'Annabelle' Hydrangea

'Annabelle' Hydrangea

Monday, February 22, 2010

Meet Jaye

(Photo) Sipping Honeysuckle is a popular pastime for many Southern children. (Photo Credit=Will Cook)


I had lunch on Friday with a friend who informed me that she had been teased that she should start a blog about dating after 40. The stories she told me were comical and intriguing. I wonder if she will actually do it though?

Blogging is an enigma to me. I don't really understand how it's done, but I do believe that one must have a passion about what they are blogging about...and I have a passion.

I can truthfully say that I have been gardening for most of my life. My mother remembers the first time I set out into the grass as a baby. She said that I immediately started to pick flowers, bees, ants, spiders, and other creatures that were unfortunate enough to cross the sweep of my tiny hands.

I do remember a fascination with clover and honeysuckle. They both have nectar in them that you can eat. How wonderful! The purple clover had better nectar, or juice as I told it to my cousins, than the white. Honeysuckle on the other hand didn't matter...Both the yellow and white blossoms were equally good. I later learned from a botany class that wasn't true. One flower was older than the other, so the nectar couldn't be the same.

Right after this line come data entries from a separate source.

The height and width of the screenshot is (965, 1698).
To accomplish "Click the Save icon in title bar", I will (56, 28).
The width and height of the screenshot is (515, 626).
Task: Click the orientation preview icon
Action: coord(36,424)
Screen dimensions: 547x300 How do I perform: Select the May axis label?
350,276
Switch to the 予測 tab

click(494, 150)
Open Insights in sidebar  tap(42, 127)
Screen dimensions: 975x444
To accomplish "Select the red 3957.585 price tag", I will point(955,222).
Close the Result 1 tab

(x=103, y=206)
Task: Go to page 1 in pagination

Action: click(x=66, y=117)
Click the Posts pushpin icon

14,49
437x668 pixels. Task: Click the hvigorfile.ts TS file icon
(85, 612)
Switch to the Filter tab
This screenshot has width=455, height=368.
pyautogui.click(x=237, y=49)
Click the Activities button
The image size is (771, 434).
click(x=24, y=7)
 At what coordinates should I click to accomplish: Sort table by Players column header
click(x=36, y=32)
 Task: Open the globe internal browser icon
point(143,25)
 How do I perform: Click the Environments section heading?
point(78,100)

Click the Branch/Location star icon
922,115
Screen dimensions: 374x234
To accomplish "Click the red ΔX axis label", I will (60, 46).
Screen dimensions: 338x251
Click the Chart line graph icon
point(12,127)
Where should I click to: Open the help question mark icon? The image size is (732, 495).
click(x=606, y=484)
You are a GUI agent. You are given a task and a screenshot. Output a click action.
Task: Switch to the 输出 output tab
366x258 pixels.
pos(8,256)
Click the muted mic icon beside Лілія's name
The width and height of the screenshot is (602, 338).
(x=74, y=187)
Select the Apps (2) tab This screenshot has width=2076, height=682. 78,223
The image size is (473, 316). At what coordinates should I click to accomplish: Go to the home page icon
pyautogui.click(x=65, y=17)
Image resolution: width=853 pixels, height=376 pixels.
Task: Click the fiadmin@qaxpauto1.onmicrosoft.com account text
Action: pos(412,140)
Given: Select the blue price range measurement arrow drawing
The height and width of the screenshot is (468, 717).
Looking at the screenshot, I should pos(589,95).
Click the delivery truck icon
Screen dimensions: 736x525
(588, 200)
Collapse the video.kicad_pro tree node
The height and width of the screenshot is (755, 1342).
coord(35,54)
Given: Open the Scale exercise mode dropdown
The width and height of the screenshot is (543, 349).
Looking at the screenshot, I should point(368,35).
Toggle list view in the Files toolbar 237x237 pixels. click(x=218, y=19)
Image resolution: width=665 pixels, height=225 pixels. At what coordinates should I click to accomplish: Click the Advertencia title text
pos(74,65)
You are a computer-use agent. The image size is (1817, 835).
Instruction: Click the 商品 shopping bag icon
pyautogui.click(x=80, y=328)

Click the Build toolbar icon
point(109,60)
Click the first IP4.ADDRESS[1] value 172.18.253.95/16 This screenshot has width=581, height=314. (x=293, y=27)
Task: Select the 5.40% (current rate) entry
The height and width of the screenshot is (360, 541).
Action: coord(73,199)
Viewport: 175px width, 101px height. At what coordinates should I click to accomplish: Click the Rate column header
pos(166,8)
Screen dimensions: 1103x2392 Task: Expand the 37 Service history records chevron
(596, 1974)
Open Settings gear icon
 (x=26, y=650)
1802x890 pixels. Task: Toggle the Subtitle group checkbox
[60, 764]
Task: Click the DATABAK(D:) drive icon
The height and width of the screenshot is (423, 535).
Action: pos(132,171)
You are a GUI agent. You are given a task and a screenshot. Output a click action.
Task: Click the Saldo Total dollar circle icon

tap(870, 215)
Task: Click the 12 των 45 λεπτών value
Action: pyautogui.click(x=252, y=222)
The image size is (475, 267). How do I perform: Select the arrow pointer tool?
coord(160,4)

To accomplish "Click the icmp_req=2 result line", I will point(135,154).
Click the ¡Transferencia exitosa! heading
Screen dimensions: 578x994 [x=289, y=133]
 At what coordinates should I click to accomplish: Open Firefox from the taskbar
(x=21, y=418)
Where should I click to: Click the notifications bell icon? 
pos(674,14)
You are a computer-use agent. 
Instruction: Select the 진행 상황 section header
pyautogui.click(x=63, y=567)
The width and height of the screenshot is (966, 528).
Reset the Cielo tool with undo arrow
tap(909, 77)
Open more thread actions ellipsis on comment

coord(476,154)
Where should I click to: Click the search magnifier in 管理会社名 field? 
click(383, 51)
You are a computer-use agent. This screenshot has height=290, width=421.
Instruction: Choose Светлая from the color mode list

Nonetheless, I knew from an early age that I enjoyed being outside in my grandparent's vegetable garden. I learned about insects, how to pick up snakes, how to nurture a living creature so it would grow strong and be fruitful...And I learned that there were things that I could do for myself that others couldn't. There were no boundaries or rules from the adults outside which made being in the yard so magical.

Living with my grandparents in a neighborhood without any children my age left me at a disadvantage. I was an only child and my only playmates were my grandfather and my dogs.

I didn't fit in well with other children.

The only place that I did fit in was in the garden.

My grandparents had a fairly large garden each summer and raised the same vegetables each year. I remember my grandfather would dry the largest and best produce each season to get seeds for next year. He NEVER purchased seed. Tomatoes, corn, okra, squash, beans, and salad greens were all left to either dry on the plants, in the sun on special screens, or in the case of the greens, left to bolt for seed. As a child, I didn't understand what was going on. I just knew that grandaddy would put the seed up in jars in the cupboard.